◆ TASK GOAL
What lines of the data hold the string "logo"? Pull each one out.

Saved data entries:
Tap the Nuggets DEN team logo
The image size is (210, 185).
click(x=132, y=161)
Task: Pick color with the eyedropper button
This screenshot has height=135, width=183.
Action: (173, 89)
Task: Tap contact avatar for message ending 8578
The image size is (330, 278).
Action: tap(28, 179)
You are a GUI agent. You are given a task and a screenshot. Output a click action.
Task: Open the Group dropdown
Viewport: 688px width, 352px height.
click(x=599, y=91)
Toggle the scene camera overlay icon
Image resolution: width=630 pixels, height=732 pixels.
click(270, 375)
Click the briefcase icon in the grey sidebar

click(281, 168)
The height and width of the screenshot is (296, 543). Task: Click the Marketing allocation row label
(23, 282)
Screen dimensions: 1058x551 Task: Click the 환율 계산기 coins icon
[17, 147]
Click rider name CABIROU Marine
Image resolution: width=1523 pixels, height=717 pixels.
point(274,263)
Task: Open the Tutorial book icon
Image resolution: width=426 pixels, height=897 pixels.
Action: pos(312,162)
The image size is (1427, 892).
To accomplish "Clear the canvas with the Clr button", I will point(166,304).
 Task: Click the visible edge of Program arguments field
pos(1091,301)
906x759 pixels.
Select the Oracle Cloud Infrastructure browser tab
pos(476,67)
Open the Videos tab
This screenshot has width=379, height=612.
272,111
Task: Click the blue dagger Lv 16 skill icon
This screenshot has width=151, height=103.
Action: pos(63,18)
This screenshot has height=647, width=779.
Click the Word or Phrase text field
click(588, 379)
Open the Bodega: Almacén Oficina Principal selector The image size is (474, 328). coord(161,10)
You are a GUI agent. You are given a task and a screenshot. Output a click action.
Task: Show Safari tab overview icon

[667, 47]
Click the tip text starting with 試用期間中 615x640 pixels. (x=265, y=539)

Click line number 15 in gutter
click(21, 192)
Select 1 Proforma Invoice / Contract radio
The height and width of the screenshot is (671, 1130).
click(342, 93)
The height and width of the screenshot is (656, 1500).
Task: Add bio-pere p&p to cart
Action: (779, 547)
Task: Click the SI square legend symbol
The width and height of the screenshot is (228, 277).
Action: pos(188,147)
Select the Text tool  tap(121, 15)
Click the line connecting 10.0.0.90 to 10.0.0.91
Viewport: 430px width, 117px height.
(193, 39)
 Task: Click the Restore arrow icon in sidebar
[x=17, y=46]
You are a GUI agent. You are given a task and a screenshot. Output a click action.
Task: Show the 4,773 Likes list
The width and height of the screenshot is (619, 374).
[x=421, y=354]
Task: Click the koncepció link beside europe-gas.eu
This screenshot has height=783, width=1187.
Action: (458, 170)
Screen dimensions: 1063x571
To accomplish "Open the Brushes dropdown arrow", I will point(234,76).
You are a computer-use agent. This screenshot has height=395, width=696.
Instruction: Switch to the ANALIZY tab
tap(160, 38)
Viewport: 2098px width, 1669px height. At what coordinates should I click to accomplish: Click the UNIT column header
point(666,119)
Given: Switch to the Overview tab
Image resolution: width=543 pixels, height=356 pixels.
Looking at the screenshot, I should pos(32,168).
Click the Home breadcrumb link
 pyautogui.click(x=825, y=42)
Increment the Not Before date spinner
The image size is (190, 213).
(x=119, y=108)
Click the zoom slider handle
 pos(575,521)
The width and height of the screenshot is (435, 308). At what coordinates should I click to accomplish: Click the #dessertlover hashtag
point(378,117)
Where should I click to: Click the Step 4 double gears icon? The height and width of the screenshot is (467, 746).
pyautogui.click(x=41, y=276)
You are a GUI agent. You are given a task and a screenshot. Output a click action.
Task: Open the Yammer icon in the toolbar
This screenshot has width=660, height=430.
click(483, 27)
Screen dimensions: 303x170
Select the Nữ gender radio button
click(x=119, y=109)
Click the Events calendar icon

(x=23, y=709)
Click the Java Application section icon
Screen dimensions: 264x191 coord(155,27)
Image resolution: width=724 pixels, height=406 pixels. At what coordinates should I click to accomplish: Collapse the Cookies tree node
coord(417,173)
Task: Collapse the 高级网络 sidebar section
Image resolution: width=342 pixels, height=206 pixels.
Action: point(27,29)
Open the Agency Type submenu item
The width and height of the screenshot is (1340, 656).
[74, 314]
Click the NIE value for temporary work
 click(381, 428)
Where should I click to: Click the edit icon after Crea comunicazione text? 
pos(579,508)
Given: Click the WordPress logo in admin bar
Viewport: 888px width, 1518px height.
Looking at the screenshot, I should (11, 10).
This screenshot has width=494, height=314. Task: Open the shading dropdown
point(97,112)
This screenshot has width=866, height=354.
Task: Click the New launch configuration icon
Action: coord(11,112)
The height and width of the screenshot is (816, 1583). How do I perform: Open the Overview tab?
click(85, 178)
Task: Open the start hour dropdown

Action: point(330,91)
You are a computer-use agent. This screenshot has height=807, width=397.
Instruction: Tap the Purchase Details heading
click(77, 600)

◆ RESPONSE TO THE TASK
Tap the Nuggets DEN team logo
Given: Click the WordPress logo in admin bar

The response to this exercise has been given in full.